▶ SUPPLIED TEXT
- - - -

The Dead Sea Hotel

The Dead Sea Hotel is a satire; part spy thriller, part morality tale it’s also a ghost story. You can see the genre Nazis over at Conventional & Conventional Publishers taking to that lot like a duck to hoisin sauce, can’t you?

It’s set in a run-down hotel in Amman, Jordan, where the events in the book mostly take place. The proprietor of the Dead Sea Hotel (which is, of course, nowhere near the Dead Sea) is an ageing Armenian gentleman by the name of Krikor Manoukian who still mourns his life’s love, his wife Lucine, who passed away a couple of years ago. The hotel’s been virtually empty for even longer, the occasional unwary passer-by providing the only business beyond Manoukian’s long-term guests, the squabbling and ancient Misses Heatherington. He’s let himself go as much as he has the hotel and is increasingly living in the past, particularly harking back to the hotel’s heyday back when the British used it as their informal officers’ club.

Little does Manoukian know, but his beloved wife is still with him, a wraith maintained and tethered to the hotel by his enduring love for her. She finds herself joined by the ghost of an English guest at the hotel, a man murdered in a gruesome and bloody attack that brings the unwelcome attention of the police and then a sudden surge in new bookings as new guests check in. They are none of them as they seem and all embark on a hunt for the mysterious dead Englishman’s valise. Only Manoukian and his mynah bird know the valise is in the hotel’s Victorian era safe. Or is it?

If Manoukian thought his silly, love-lorn daughter Araksi and her unsuitable Muslim mechanic boyfriend were a problem, if he has to endure the clumsiness of club-footed cleaner-cum dogsbody Basel ‘Donkey’ Hamar, his failing hotel is at least coining in the money now these colourful new guests are taking rooms.

- - - -

▶ RECORDS
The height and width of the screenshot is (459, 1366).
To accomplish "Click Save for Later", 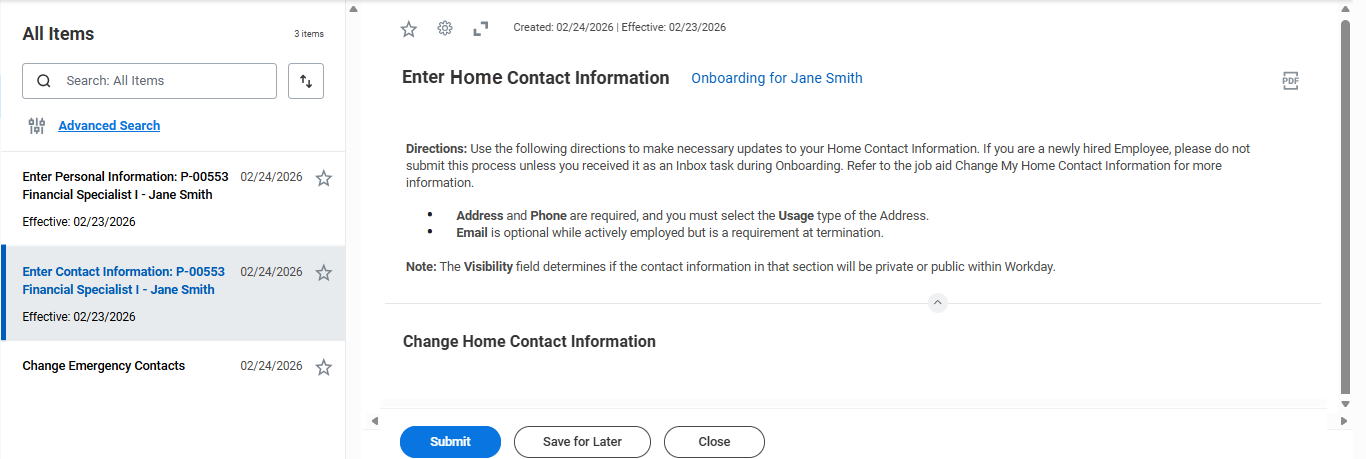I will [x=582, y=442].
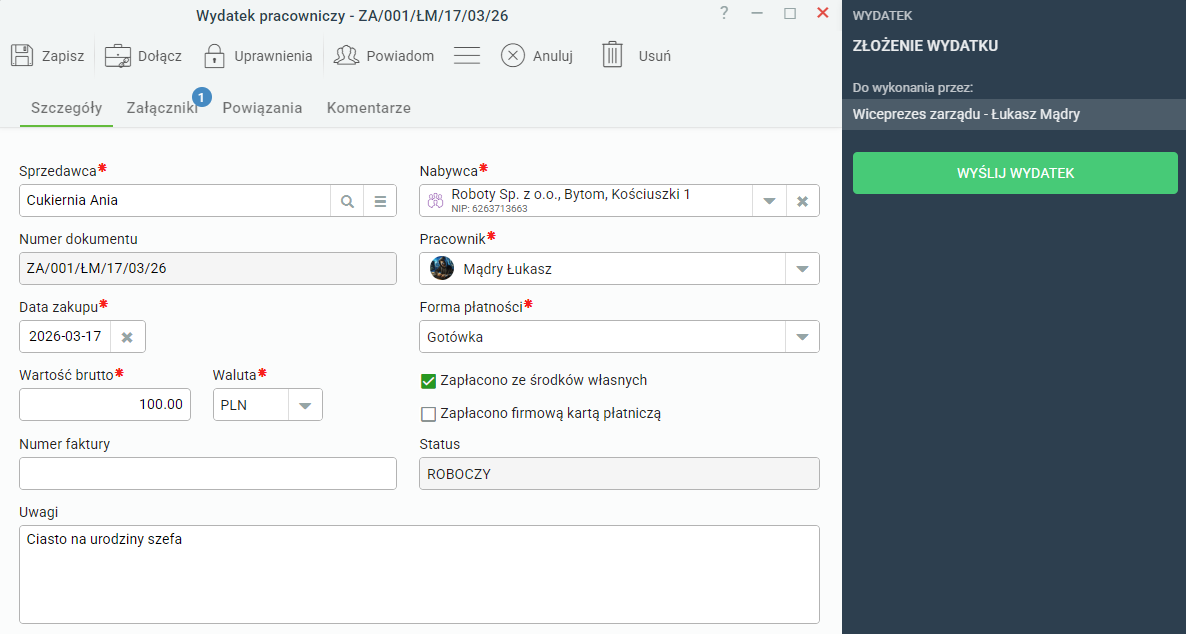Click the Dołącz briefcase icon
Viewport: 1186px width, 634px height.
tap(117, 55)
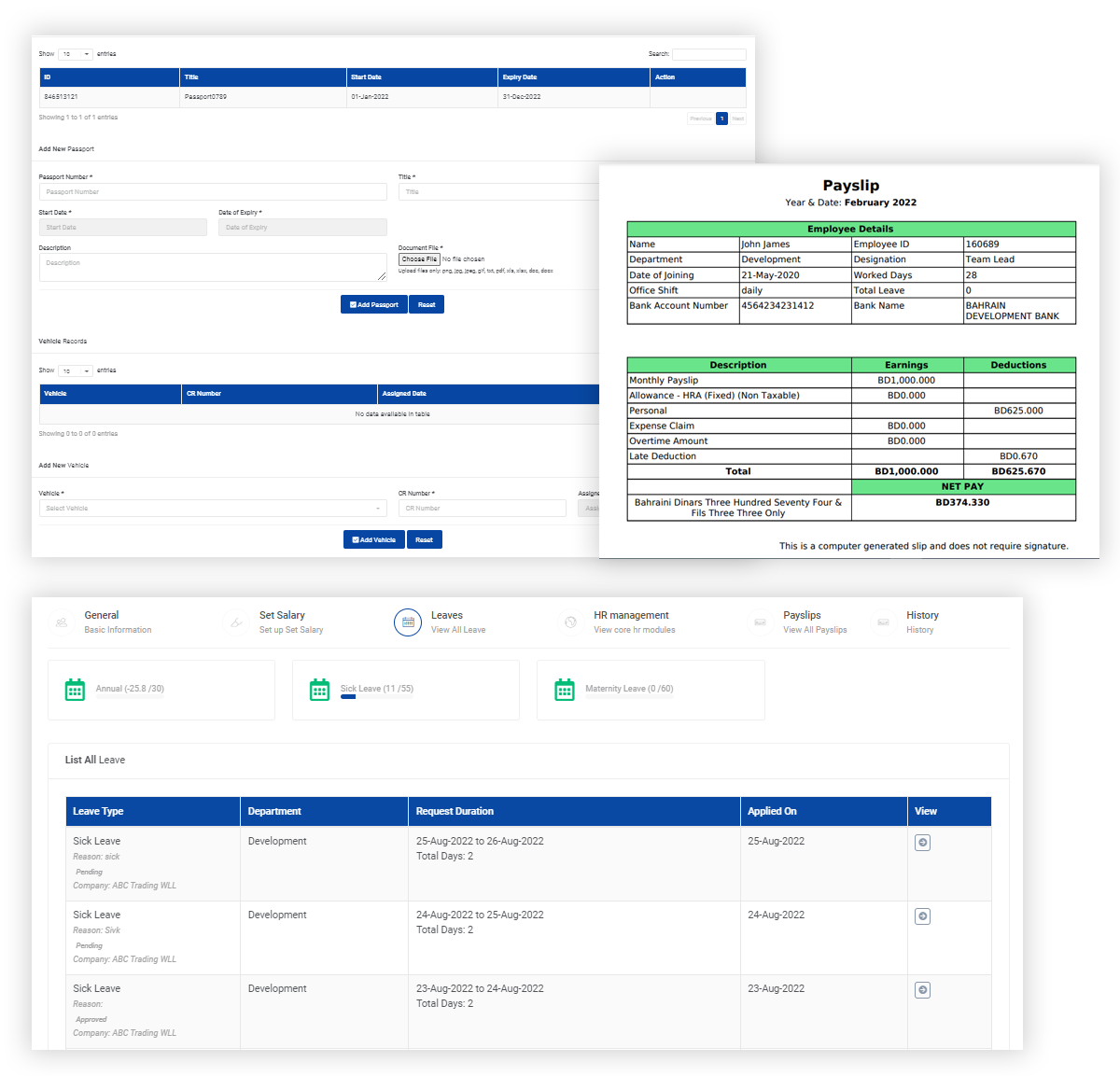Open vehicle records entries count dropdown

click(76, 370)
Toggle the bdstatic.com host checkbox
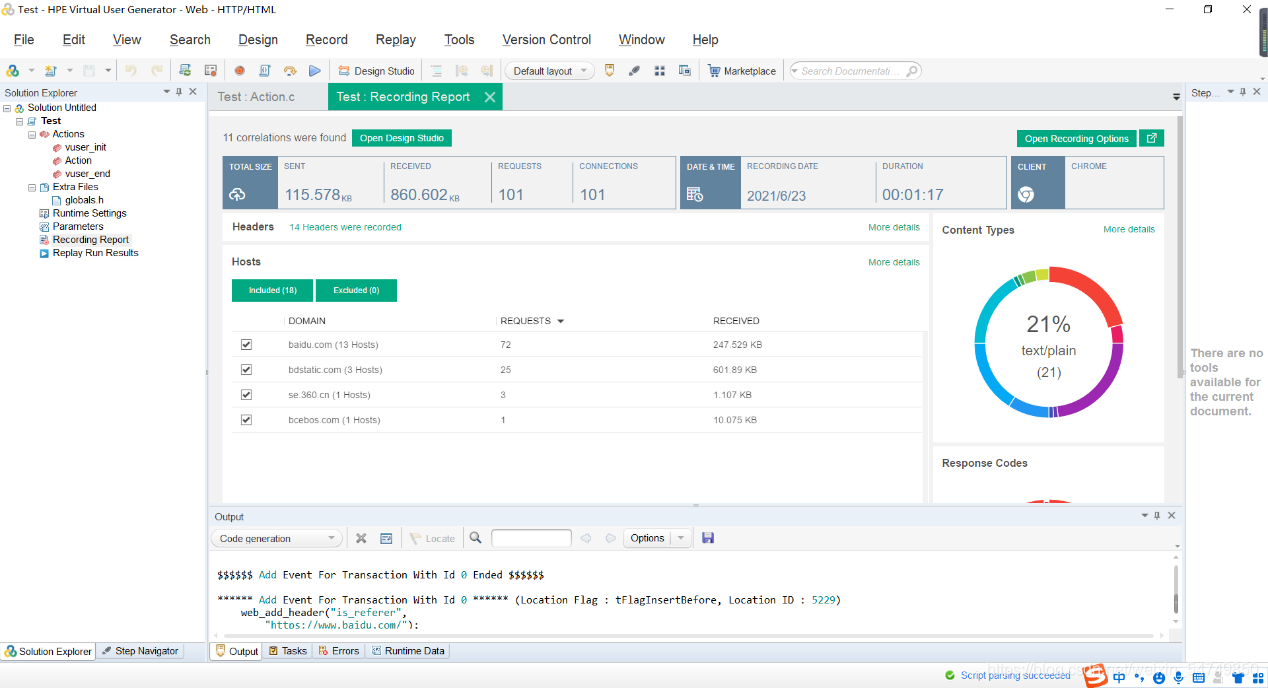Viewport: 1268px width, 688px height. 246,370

- - - -

▶ WRITTEN INSTRUCTION
List every character in the passage on The Dead Sea Hotel who is referred to by name. The records are separate material and have no connection to the passage on The Dead Sea Hotel.

▶ OUTPUT FOR THIS TASK
- Krikor Manoukian
- Lucine
- The Misses Heatherington
- Araksi
- Basel 'Donkey' Hamar